`\b\d+\b`matches a positive integer number. Do not forget the word boundaries!

`[-+]?\b\d+\b`allows for a sign.

`\b0[xX][0-9a-fA-F]+\b`matches a C-style hexadecimal number.

`((\b[0-9]+)?\.)?[0-9]+\b`matches an integer number as well as a floating point number with optional integer part.

`(\b[0-9]+\.([0-9]+\b)?|\.[0-9]+\b)`matches a floating point number with optional integer as well as optional fractional part, but does not match an integer number.

`((\b[0-9]+)?\.)?\b[0-9]+([eE][-+]?[0-9]+)?\b`matches a number in scientific notation. The mantissa can be an integer or floating point number with optional integer part. The exponent is optional.

`\b[0-9]+(\.[0-9]+)?(e[+-]?[0-9]+)?\b`also matches a number in scientific notation. The difference with the previous example is that if the mantissa is a floating point number, the integer part is mandatory.

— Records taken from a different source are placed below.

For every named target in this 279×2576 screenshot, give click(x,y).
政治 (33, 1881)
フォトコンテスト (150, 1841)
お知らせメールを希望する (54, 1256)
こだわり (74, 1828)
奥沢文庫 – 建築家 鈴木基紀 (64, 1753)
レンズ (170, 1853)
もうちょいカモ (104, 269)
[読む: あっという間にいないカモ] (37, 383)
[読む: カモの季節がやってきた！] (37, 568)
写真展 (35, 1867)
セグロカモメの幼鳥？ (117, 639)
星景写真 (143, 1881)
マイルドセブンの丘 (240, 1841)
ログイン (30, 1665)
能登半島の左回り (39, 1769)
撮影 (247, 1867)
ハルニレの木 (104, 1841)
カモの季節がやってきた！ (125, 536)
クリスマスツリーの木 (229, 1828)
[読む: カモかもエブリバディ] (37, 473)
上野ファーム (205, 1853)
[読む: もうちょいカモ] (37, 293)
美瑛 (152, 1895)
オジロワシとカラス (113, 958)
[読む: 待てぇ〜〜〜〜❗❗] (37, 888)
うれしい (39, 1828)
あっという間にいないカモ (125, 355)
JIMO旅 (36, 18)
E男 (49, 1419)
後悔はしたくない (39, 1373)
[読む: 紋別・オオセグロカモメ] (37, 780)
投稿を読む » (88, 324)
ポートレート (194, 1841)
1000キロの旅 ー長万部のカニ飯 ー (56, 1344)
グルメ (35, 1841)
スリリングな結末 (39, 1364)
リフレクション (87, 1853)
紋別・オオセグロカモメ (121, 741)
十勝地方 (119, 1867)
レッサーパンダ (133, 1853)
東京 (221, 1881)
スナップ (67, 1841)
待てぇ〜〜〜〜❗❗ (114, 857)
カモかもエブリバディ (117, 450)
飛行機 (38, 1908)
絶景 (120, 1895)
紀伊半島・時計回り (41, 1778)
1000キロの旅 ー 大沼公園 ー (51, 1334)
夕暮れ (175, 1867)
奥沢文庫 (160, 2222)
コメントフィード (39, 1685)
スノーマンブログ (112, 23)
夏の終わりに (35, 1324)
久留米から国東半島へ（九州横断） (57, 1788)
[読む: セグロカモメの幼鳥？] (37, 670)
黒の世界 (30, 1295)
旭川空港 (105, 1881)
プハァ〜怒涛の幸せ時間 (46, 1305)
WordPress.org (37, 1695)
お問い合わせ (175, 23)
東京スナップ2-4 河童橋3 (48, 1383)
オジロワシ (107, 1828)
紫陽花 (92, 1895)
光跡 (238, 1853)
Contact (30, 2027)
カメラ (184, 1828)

If you read through the floating point number example, you will notice that the above regexes are different from what is used there. The above regexes are more stringent. They use word boundaries to exclude numbers that are part of other things like identifiers. You can prepend

`[-+]?`to all of the above regexes to include an optional sign in the regex. I did not do so above because in programming languages, the + and - are usually considered operators rather than signs.